● **Exercise brief**:
Please state how many lines of the items below contain the string "resolution". Give only the number.

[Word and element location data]
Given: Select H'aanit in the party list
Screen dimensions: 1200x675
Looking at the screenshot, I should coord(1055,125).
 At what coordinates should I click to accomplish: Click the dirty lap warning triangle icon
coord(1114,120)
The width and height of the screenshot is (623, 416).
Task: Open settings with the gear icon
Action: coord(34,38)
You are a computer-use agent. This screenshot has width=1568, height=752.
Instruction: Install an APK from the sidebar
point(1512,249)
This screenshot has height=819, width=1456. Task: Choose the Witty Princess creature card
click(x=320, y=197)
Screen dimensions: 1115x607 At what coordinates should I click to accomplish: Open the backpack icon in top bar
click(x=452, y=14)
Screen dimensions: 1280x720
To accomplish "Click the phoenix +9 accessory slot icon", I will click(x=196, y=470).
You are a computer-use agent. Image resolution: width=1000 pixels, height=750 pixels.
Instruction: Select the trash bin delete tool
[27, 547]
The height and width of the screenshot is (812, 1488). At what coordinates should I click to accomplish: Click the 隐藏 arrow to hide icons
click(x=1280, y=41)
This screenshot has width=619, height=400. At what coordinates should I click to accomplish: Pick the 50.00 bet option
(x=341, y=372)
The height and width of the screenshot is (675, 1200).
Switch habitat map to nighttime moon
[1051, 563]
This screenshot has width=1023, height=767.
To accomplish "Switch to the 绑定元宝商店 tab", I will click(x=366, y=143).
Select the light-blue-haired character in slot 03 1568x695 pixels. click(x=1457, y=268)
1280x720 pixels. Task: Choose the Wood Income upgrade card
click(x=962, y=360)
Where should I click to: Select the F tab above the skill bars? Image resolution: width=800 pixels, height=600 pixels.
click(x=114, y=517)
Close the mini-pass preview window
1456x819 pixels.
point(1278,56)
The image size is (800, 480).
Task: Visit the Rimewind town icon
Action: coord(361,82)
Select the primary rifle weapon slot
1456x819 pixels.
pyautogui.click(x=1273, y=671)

● **Task output**:
2